Working on the assumption that less tax is good and more tax is bad, and that the more you fiddle with something the more likely you are to cock it up or break it, I've developed the following ideas to overhaul New Zealand's tax system.

In my Manifesto for NZ I suggested dropping NZ's GST rate to 10%, scrapping Working for Families, doing away with user pays and making government smaller and leaner, by that last remark I'm talking about health care being made closer to the people, and government departments being dispersed, making government cheaper as salaries are lower in the regions (and it means less risk to NZ due to natural disaster). My ideas involve a mix of cutting costs and raising revenue, such as a huge infrastructure spend leading to employment (this includes state housing) and mining which is a solid foreign exchange earner.

If you don't like the sound of all that, how about the following as an alternative; scrap all PAYE.

That's right, just don't collect PAYE. By simplifying the tax system to being indirect only, the cost of collection goes down for employers and government. What would happen is the individual pay packet would only have superannuation deducted, possibly council rates, student loans and any fines and other levies such as court orders and that would be that. What you earn you keep, when you consume you pay.

My thinking is the GST rate would need to be about 22.5% to achieve this aim. I'm interested in anyone who has tumbled the numbers on this. Working for Families - gone. PAYE - gone. User pays - gone. 

Critics will say this is regressive in nature. That's why I went for the 10% GST and less excise on cigarettes, to lower prices for the poor.

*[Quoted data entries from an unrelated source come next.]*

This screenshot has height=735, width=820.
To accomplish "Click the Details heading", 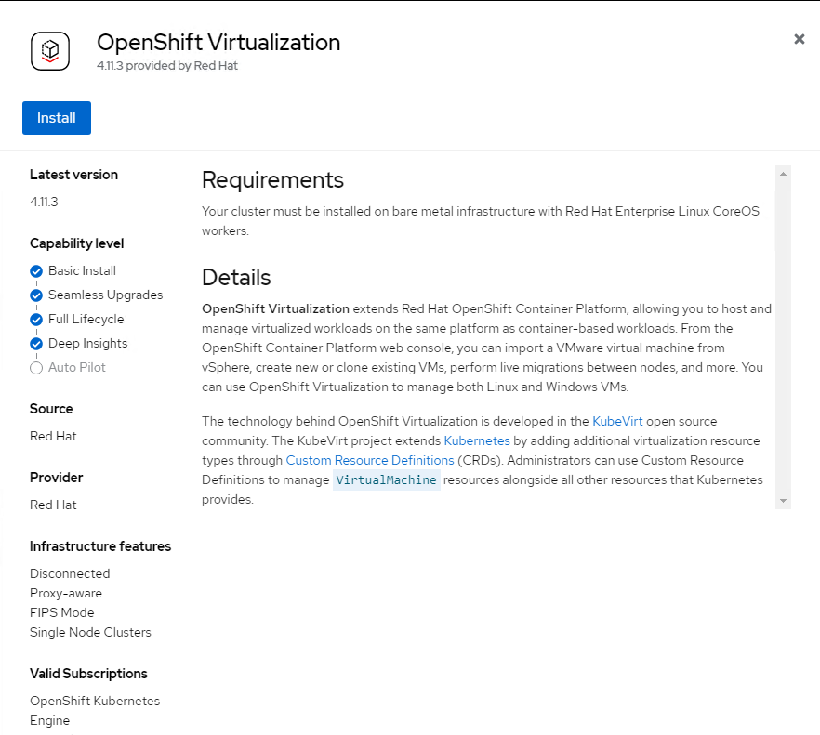I will click(236, 278).
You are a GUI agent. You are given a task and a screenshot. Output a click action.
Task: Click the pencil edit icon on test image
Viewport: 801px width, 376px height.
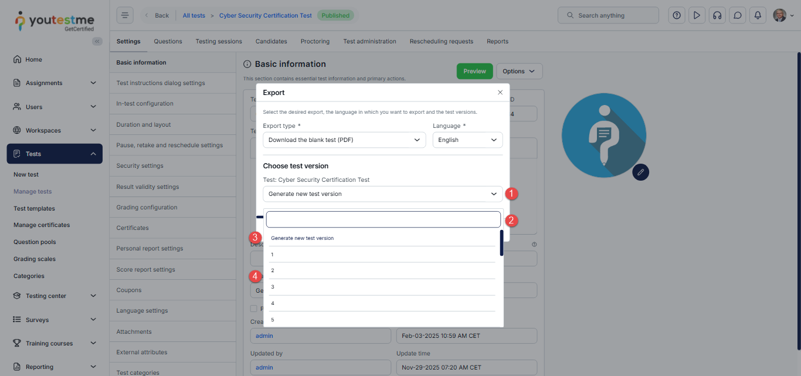click(x=640, y=172)
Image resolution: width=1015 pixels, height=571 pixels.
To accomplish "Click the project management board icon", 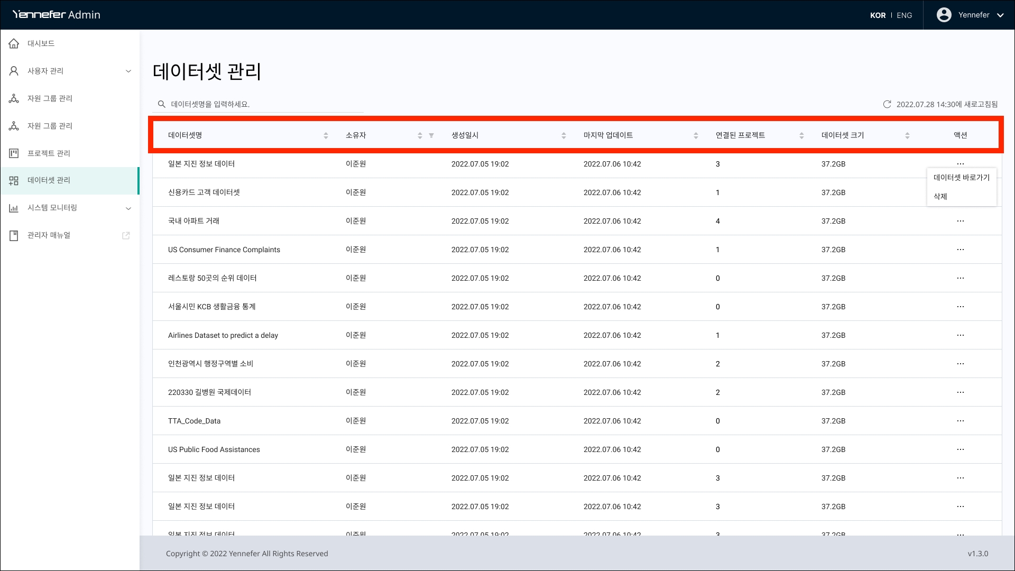I will [14, 153].
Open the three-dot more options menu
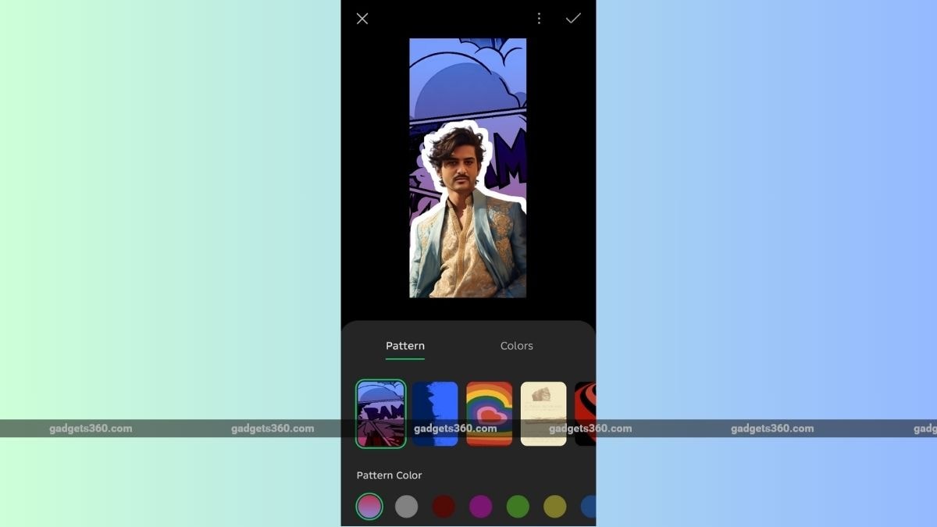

But I'm putting this as an alternative, what it does is provide incentives to earn more and instead of taking money from the higher earners, it allows them to consume and invest and grow the economy (more employment).

What am I talking about? Higher earners pay most income tax. I think those earning more than $100,000 pay about 98% of all tax in New Zealand directly - correct me if I'm wrong. It's easy then to just say income tax is a waste of time, just take GST and leave it at that.

More controversial would be to look at exemptions from and zero rating of GST. It makes sense to exempt financial transactions but residential rental being zero rated? What about taking something from that, setting GST at say, 10% as opposed to everything else 22.5%.